Gezamenlijke inkoop van geneesmiddelen
Onder gezamenlijke inkoop van geneesmiddelen verstaat de ACM het samen door ziekenhuizen en of zorgverzekeraars inkopen van medicijnen. De mate van samenwerking bij gezamenlijke inkoop kan echter variëren. Zo kan er sprake zijn van het bundelen van de vraag naar bepaalde geneesmiddelen. Ook meer sturende vormen van gezamenlijke inkoop vallen echter onder de leidraad. De ACM noemt bijvoorbeeld een gezamenlijk voorkeursbeleid.
Vuistregels
In de leidraad heeft de ACM drie vuistregels geformuleerd aan de hand waarvan marktpartijen kunnen beoordelen of hun inkoopsamenwerking mededingingsrechtelijk toelaatbaar is.
Vuistregel 1: Slechts een beperkt deel van de kosten wordt gemeenschappelijk
Ten aanzien van ziekenhuizen heeft de gezamenlijke inkoop geen negatieve gevolgen voor de concurrentie als de kosten van de gezamenlijk ingekochte geneesmiddelen voor ieder van de betrokken ziekenhuizen minder dan 15% van de omzet uitmaakt. Zorgverzekeraars kunnen een grens van 5% hanteren, met als uitgangspunt de totale schadelast voor de basisverzekering.
Vuistregel 2: Ruime toetreding tot het inkoopverband
Een inkoopverband hoeft niet iedere potentiële deelnemer te accepteren. Een inkoopverband mag eisen stellen aan deelname. Deze eisen moeten vooraf wel kenbaar zijn en objectieve en non-discriminatoire criteria bevatten, teneinde uitsluiting te voorkomen.
Vuistregel 3. Geen onnodige beperkingen voor deelnemers aan het inkoopverband
De beperkingen die een inkoopverband aan de deelnemers oplegt, bijvoorbeeld over verplichte afname of inkoop buiten het inkoopverband om, dienen niet verder te gaan dan nodig voor de goede werking van het inkoopverband. Verder mogen de deelnemers niet langer worden gebonden dan nodig om goed te kunnen onderhandelen met een geneesmiddelenfabrikant. Een (exclusieve) contractduur tussen de één en drie jaar acht de ACM acceptabel.

● AANGELEVERDE GEGEVENS:

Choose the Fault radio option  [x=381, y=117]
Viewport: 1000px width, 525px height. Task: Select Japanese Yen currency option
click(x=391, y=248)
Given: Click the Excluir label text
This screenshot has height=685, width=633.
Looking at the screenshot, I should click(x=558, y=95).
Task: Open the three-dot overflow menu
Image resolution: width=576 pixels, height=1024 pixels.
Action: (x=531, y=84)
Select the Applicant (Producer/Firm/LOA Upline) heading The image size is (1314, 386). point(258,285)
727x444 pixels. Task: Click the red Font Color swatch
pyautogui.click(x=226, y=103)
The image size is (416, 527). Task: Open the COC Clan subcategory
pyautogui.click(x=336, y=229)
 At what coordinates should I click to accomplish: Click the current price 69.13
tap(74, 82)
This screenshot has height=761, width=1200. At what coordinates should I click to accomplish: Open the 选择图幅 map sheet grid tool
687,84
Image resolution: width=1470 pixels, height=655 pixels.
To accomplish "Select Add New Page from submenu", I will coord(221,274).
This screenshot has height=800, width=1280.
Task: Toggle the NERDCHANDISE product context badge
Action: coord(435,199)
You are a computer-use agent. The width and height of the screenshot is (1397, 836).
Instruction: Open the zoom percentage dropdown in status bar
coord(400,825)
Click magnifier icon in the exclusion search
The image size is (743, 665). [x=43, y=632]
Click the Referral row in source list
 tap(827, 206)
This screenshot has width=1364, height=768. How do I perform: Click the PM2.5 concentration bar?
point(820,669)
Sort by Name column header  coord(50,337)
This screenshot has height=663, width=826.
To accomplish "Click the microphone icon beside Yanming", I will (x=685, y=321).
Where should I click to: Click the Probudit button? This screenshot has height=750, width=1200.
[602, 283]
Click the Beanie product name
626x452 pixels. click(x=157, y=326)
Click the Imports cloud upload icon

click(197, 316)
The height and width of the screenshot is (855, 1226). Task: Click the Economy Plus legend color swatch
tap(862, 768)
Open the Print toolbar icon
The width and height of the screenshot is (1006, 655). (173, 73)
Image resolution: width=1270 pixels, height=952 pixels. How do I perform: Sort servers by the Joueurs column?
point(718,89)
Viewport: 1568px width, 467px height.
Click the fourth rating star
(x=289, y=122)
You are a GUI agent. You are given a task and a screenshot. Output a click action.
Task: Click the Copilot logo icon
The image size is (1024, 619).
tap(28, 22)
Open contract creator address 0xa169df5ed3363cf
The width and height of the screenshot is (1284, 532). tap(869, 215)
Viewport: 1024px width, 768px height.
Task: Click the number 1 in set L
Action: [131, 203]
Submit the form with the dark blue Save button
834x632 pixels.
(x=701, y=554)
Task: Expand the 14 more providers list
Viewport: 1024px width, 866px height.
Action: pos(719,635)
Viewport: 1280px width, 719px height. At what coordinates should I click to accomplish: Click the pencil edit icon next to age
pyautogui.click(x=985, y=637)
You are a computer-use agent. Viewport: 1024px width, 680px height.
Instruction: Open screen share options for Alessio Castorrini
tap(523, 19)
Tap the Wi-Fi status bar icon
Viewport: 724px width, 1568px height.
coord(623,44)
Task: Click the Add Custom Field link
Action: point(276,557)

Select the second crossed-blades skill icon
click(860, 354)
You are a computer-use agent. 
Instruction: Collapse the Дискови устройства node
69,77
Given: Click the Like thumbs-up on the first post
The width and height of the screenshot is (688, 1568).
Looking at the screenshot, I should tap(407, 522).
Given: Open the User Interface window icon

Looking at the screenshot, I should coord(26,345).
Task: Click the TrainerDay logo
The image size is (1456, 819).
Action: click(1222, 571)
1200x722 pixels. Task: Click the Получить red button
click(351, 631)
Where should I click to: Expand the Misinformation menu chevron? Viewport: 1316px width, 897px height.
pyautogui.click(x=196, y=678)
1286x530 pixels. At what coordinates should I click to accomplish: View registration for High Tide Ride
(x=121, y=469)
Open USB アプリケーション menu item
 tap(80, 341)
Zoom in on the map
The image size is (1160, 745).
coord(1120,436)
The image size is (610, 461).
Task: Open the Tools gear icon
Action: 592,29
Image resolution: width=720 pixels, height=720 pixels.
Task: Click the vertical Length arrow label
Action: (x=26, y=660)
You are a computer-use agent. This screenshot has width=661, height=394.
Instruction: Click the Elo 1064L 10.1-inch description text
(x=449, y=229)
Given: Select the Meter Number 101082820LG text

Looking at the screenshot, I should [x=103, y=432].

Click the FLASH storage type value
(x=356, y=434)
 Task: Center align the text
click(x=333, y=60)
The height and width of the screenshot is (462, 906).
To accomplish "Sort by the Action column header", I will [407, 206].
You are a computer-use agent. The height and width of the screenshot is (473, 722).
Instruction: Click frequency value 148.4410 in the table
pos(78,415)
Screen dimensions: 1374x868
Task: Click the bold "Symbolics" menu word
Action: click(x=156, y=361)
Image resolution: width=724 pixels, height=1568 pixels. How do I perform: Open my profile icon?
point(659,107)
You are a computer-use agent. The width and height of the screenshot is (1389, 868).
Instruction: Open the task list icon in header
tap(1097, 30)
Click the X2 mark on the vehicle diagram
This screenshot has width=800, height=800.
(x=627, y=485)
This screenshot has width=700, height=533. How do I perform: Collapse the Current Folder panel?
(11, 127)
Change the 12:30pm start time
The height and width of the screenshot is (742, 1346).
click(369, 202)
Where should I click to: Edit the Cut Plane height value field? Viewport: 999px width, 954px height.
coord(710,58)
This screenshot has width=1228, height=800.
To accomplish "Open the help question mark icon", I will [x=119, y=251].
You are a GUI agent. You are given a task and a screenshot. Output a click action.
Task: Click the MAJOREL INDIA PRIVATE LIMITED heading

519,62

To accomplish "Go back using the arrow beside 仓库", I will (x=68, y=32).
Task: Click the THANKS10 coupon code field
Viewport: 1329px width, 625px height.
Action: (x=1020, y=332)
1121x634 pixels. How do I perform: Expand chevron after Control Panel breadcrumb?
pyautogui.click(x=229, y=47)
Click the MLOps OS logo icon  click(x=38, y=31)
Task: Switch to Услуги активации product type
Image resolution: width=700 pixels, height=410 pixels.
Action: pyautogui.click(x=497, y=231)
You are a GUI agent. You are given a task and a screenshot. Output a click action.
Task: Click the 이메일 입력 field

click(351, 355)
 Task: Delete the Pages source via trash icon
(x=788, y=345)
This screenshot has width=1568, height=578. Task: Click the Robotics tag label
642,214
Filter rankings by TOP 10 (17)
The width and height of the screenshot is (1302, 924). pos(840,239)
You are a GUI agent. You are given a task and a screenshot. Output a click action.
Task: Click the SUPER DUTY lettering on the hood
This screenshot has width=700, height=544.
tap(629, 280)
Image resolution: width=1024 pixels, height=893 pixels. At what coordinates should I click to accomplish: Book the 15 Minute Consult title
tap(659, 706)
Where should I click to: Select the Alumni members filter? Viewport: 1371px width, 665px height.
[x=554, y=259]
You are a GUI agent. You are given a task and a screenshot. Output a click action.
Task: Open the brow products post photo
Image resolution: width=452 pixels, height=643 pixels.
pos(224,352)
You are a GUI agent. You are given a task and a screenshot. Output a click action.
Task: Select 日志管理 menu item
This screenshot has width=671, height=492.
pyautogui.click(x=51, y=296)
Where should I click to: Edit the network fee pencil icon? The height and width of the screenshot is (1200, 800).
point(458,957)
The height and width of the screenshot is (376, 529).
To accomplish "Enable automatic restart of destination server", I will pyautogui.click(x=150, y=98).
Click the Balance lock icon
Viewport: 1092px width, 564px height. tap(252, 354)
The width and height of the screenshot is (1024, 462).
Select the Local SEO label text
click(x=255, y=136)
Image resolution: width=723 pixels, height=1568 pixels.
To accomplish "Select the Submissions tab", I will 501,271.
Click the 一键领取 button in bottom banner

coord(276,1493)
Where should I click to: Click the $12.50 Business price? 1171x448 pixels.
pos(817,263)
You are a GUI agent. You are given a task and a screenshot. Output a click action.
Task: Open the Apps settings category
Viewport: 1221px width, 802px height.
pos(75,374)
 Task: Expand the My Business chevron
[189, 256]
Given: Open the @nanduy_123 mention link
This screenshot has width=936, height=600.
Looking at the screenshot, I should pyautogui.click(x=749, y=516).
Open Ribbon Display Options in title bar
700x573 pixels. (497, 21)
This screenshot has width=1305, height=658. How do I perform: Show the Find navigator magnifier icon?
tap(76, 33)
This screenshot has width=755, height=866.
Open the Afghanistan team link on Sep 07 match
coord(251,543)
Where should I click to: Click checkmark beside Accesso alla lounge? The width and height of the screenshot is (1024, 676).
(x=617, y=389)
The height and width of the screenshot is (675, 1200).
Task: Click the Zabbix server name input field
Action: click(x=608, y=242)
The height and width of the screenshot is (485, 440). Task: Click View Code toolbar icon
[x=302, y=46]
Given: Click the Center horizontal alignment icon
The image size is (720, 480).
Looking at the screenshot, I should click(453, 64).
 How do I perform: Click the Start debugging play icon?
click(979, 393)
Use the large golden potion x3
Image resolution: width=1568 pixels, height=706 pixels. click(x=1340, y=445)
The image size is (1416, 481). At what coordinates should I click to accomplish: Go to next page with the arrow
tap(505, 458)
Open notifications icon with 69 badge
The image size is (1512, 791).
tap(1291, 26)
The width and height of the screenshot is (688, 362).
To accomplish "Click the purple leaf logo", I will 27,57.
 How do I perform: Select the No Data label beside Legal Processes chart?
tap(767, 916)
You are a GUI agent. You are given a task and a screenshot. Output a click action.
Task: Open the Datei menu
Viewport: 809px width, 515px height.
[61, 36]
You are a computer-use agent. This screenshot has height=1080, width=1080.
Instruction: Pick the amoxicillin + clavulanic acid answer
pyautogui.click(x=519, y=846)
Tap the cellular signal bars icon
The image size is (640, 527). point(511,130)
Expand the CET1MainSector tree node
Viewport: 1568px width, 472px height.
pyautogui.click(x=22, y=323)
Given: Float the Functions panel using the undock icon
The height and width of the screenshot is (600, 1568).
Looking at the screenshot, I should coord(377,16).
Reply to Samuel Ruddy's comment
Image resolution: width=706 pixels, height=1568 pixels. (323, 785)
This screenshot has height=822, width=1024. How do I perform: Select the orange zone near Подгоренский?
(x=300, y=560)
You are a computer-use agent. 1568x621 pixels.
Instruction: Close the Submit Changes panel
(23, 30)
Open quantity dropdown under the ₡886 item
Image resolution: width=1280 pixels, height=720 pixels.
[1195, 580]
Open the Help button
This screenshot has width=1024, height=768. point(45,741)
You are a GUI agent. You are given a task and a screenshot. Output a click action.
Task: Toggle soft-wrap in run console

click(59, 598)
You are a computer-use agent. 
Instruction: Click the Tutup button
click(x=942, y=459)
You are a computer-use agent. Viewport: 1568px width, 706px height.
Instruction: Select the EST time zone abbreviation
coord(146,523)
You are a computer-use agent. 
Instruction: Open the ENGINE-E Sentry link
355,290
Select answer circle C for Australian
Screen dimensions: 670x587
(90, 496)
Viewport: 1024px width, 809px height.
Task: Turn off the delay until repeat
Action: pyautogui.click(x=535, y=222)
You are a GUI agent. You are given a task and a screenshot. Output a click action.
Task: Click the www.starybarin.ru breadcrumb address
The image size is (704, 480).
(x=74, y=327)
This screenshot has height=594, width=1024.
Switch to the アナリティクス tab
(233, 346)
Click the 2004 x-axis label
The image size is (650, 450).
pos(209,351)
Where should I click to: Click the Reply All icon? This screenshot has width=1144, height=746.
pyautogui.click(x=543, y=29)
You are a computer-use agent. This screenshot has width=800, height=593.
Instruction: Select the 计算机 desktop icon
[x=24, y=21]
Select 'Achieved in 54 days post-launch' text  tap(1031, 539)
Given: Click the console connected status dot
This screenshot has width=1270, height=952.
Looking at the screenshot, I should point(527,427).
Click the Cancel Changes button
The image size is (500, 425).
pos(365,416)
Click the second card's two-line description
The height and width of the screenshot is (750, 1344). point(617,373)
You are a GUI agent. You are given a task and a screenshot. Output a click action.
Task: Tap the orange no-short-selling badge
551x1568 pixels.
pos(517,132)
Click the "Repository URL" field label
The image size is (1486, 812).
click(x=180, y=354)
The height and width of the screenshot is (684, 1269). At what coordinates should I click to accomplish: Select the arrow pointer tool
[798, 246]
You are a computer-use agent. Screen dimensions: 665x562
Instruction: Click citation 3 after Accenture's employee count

● TE MAKEN OPDRACHTEN:
1. Noem de omschrijvingen van alle vuistregels die de tekst over gezamenlijke inkoop van geneesmiddelen geeft.
2. Breid de tekst over gezamenlijke inkoop van geneesmiddelen uit met een vervolg dat na de laatste zin begint.
De records vormen afzonderlijk materiaal en horen niet bij de tekst over gezamenlijke inkoop van geneesmiddelen.

● RESULTATEN:
1.
1. Slechts een beperkt deel van de kosten wordt gemeenschappelijk
2. Ruime toetreding tot het inkoopverband
3. Geen onnodige beperkingen voor deelnemers aan het inkoopverband

2.
Commentaar
Gezamenlijke inkoop is ook een thema dat aan de orde komt in de Richtsnoeren voor de zorgsector 2010. In deze richtsnoeren wordt uitgelegd dat er twee markten zijn waarvoor de gemeenschappelijke inkoop gevolgen kan hebben namelijk (i) de relevante inkoopmarkt en (ii) de relevante verkoopmarkt. Dit sluit aan de bij Mededeling horizontale samenwerkingsovereenkomsten van de Europese Commissie. In de visie van de Europese Commissie heeft gezamenlijke verkoop meestal geen mededingingsbeperkende strekking. Er kunnen wel mededingingsbeperkende gevolgen zijn, maar daarvoor moeten de samenwerkingspartners beschikken over marktmacht. Bij een gezamenlijk marktaandeel van 15% of minder op zowel de inkoop- als verkoopmarkt bestaat het vermoeden dat van marktmacht geen sprake. In deze situatie stuit de inkoopsamenwerking niet op mededingingsrechtelijke bezwaren.
Wat opvalt is dat in het kader van de “veilige haven” die de ACM introduceert alleen wordt gekeken naar positie van ziekenhuizen en zorgverzekeraars op de verkoopmarkt. Aan de inkoopkant lijkt te worden uitgegaan van een vermoeden dat ziekenhuizen en zorgaanbieders niet over marktmacht beschikken. Geneesmiddelenfabrikanten bedienen volgens de ACM immers “een markt die vele malen ruimer is dan alleen Nederland en hebben veelal een sterke positie tegenover inkopende partijen.” Het is de vraag of dit in alle gevallen opgaat..
Hoewel de leidraad een positief signaal is voor de markt, doen ziekenhuizen en zorgverzekeraars er toch goed aan in concrete gevallen ook onderzoek te doen naar hun positie op de inkoopmarkt. De praktijk zou zo maar kunnen uitwijzen dat de relevante inkoopmarkt kleiner is dan de ACM in de leidraad suggereert. Daar komt bij dat rechters en de Europese Commissie niet aan de leidraad gebonden zullen zijn.